Afetlerde illerdeki arama kurtarma ekiplerinin yetersiz olması halinde en yakın Arama Kurtarma Birlik Müdürlüğünden afet bölgesine intikal edilmektedir. Ancak, Kahramanmaraş Depreminde il sayısının çokluğu ve yollarda meydana gelen hasar nedeniyle gecikmeler yaşanmıştır. Türkiye’de yerel yönetimler daha çok afet öncesi risk ve zarar azaltma çalışmaları konusunda yapı denetim, imar mevzuatı ve kentsel dönüşüm gibi uygulamalara ilişkin yetki ve sorumluluklara sahiptir. Yaşanan felakette, en azından afetin ilk müdahale sürecine ilişkin kriz yönetimi aşamasında yerel düzeyde yetkilerin ve idari, teknik ve kurumsal kapasitenin artırılmasının önemi artmıştır.

Yerelde yeterli müdahale, arama kurtarma, hasar tespit ve ilk yardım konularında hizmet verebilecek teknik personel ve uzmanın olmaması özellikle müdahale ve hasar tespiti konusunda sorunlar yaşanmasına neden olmaktadır.

Belediyelerin yanı sıra, başta AFAD il müdürlükleri ile afet ve acil durum arama ve kurtarma birlik müdürlükleri olmak üzere merkezi kurumların yerel teşkilatlarının afetlere müdahale kapasitelerinin araç-gereç, bilgi birikimi ve uzmanlık bağlamında artırılarak yapısının güçlendirilmesi gerekmektedir.

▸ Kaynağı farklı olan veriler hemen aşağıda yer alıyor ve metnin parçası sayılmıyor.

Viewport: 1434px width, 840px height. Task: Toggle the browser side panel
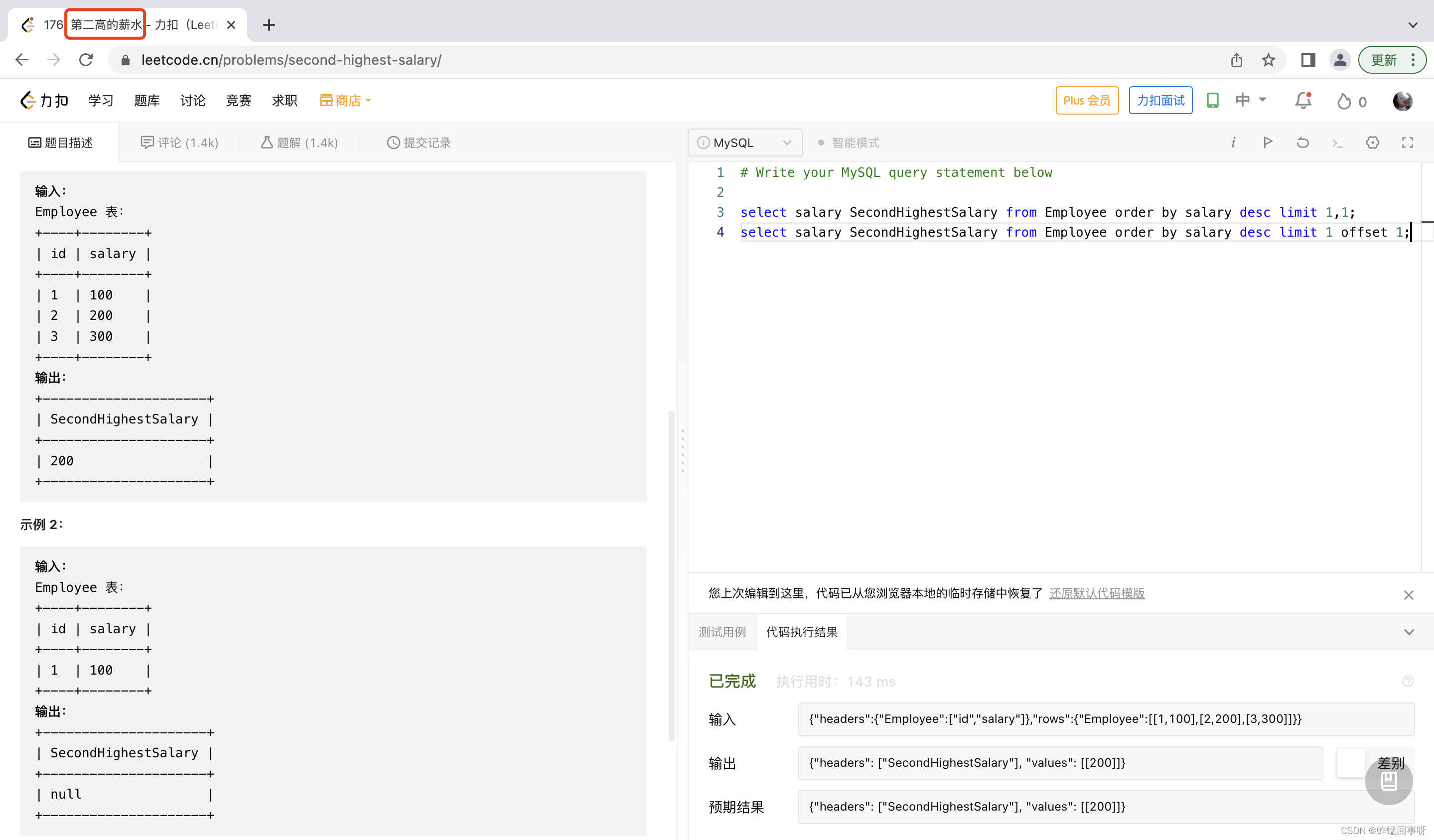tap(1307, 60)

Kahramanmaraş depremleri; afet ve acil durum yönetiminde merkezi ve yerel kamu kurumları ile kamu dışı aktörler arasındaki işbirliğinin; sorumluluk, uzmanlık, bilgi, kaynak ve iletişimin paylaşılmasının gerekliliğini kanıtlamıştır. Afete müdahale esnasında yaşanan aksaklıklar değerlendirilerek olası yeni bir afet öncesinde bu aksaklıkların giderilmesine yönelik önlemlerin alınması ve bölgenin afet müdahale kapasitesinin geliştirilmesi önem arz etmektedir. Bu bağlamda; coğrafi uzaklık, illerin nüfus büyüklüğü, illerin sahip olduğu afet riskleri çerçevesinde aynı karakteristiğe sahip olmaması vb. hususlar dikkate alınarak her il için kardeş il/illerin belirlenmesine ve afet anında valilik, belediye, diğer kamu kurum ve kuruluşları ve STK’ların koordine edilmesine ilişkin güçlü sorumluluklar verilmelidir.

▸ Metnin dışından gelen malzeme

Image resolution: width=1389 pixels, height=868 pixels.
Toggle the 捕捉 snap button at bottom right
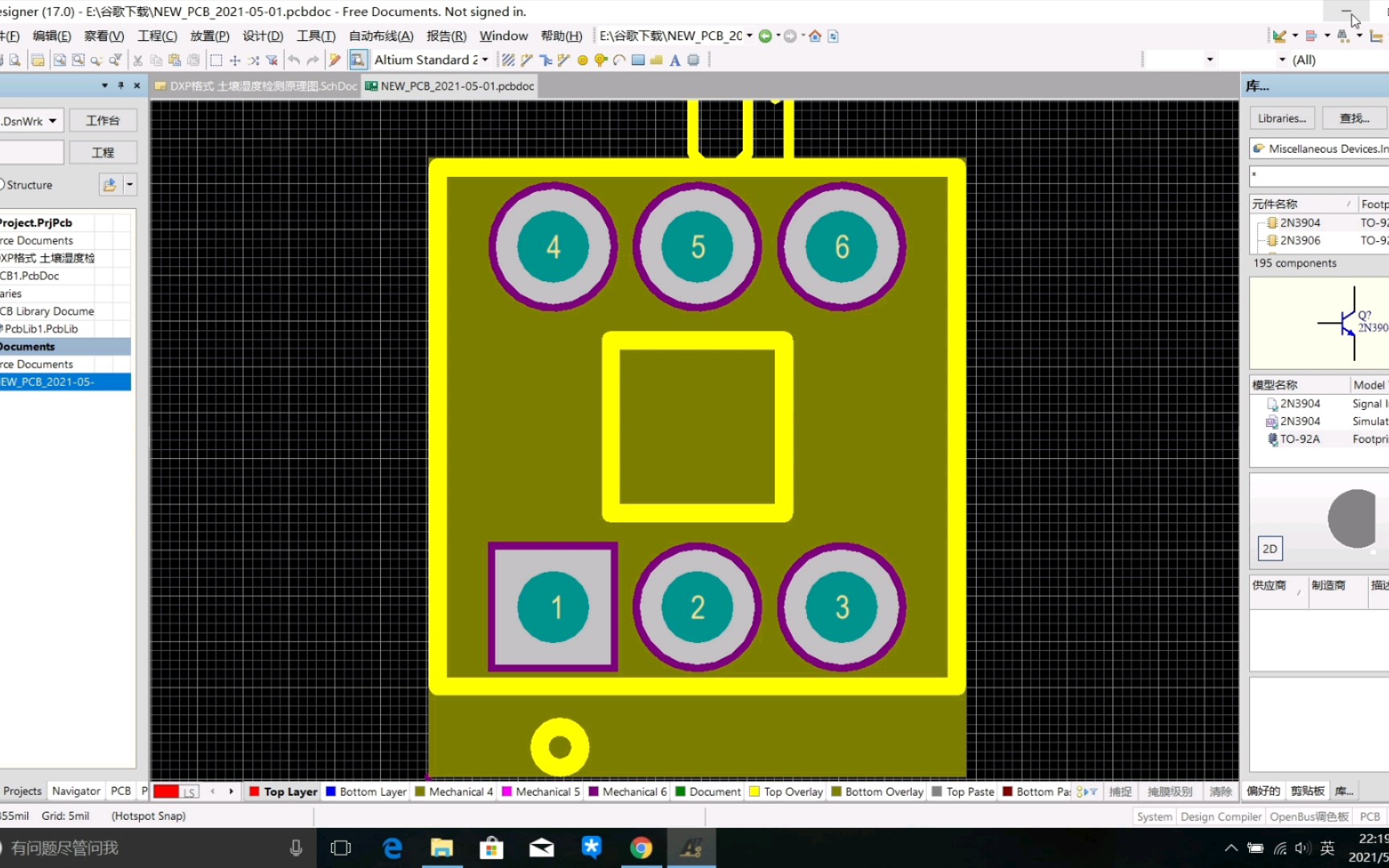tap(1120, 792)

Afet yönetimine ilişkin mevzuatta görev ve yetki çakışması bulunan kurumlar arasındaki yetki sınırları birbirlerinden açık bir şekilde ayrılmalı ve afetlerde uyumlu çalışma ortamı sağlanmalıdır. Afetlerle ilgili mevzuatın bütüncül yaklaşımla ele alınarak güncellenmesi ve sürdürülebilir afet risk yönetimi yasası altında bir araya getirilmesi ve afet esnasında ve sonrasında yapılan müdahale çalışmalarının etkinliğinin artırılması için kurumsal yetki ve sorumluluklar ile koordinasyon mekanizmalarının yeniden düzenlenmesi gerekmektedir.

Afet yönetiminin tüm aşamalarında sorumlulukları olan kurumlarda tecrübeli personelin sıklıkla değişimi de bilgi birikimi ve kurumsal hafızanın oluşmasının önünde bir engel teşkil etmekte ve afetlerin etkin olarak yönetilmesini güçleştirmektedir. Afetle ilgili tüm personelin düzenli olarak nitelikli eğitimler alması önem taşımaktadır. Bu kapsamda; DSİ, OGM, KGM gibi araç ve makine parkına sahip kurumların personeline afet anında nasıl müdahale edileceğine yönelik düzenli eğitimlerin verilmesi faydalı olacaktır.

Arama-kurtarma çalışmalarının yürütülmesinde teknik yeterliliklerin yanı sıra afetzedelerle doğru iletişimin kurulması, afetzedelere doğru ve güvenilir yönlendirmelerin yapılması, duygu kontrolünü de içeren profesyonelliğin gözetilmesi, yetkililere doğru ve güncel bilgi akışını sağlayabilecek saha koordinatörlerinin yetkilerinin net belirlenmesi gerekmektedir.

Afetlerle ilgili verilecek eğitimlerin standartlarının belirlenmesi ve sertifikasyon sistemine geçilmesi önem taşımaktadır.

Müdahalede kullanılan, zarar gören veya sarf edilen ekipman ve malzemelerin tekrar tedarik edilerek olası bir afete hazır hale getirilmesi ve zarar görmeden uzun süreli depolanmalarının sağlanması gerekmektedir.